> [Activity] Copy out the rows word for word, starting at the first line of the rows and going on through the line with "pyautogui.click(x=779, y=1046)". Include that line and nothing past it.

Dataset entries

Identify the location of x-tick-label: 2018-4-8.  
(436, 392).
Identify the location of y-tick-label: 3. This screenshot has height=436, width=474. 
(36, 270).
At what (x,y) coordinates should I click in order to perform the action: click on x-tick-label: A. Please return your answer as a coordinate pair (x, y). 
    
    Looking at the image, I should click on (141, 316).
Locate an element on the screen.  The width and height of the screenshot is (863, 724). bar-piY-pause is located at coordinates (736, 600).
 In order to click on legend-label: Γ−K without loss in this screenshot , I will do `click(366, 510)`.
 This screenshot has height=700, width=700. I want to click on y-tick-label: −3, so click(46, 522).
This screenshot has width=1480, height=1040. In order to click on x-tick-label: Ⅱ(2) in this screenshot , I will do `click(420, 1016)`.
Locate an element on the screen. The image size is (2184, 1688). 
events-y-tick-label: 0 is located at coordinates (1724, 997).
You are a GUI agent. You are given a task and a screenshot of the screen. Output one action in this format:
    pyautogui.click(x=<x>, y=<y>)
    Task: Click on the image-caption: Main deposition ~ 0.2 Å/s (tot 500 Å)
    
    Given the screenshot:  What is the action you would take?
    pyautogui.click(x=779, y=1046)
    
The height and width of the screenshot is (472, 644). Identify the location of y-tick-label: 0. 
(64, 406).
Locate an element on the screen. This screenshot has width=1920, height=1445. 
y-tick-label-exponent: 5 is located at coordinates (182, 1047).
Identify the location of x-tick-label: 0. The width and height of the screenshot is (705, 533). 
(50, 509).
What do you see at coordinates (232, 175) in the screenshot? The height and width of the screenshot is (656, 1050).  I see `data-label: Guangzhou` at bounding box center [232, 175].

> [Exercise result]
Identify the location of x-tick-label: 2018-4-8.  
(436, 392).
Identify the location of y-tick-label: 3. This screenshot has height=436, width=474. 
(36, 270).
At what (x,y) coordinates should I click in order to perform the action: click on x-tick-label: A. Please return your answer as a coordinate pair (x, y). 
    
    Looking at the image, I should click on (141, 316).
Locate an element on the screen.  The width and height of the screenshot is (863, 724). bar-piY-pause is located at coordinates (736, 600).
 In order to click on legend-label: Γ−K without loss in this screenshot , I will do `click(366, 510)`.
 This screenshot has height=700, width=700. I want to click on y-tick-label: −3, so click(46, 522).
This screenshot has width=1480, height=1040. In order to click on x-tick-label: Ⅱ(2) in this screenshot , I will do `click(420, 1016)`.
Locate an element on the screen. The image size is (2184, 1688). 
events-y-tick-label: 0 is located at coordinates (1724, 997).
You are a GUI agent. You are given a task and a screenshot of the screen. Output one action in this format:
    pyautogui.click(x=<x>, y=<y>)
    Task: Click on the image-caption: Main deposition ~ 0.2 Å/s (tot 500 Å)
    
    Given the screenshot:  What is the action you would take?
    pyautogui.click(x=779, y=1046)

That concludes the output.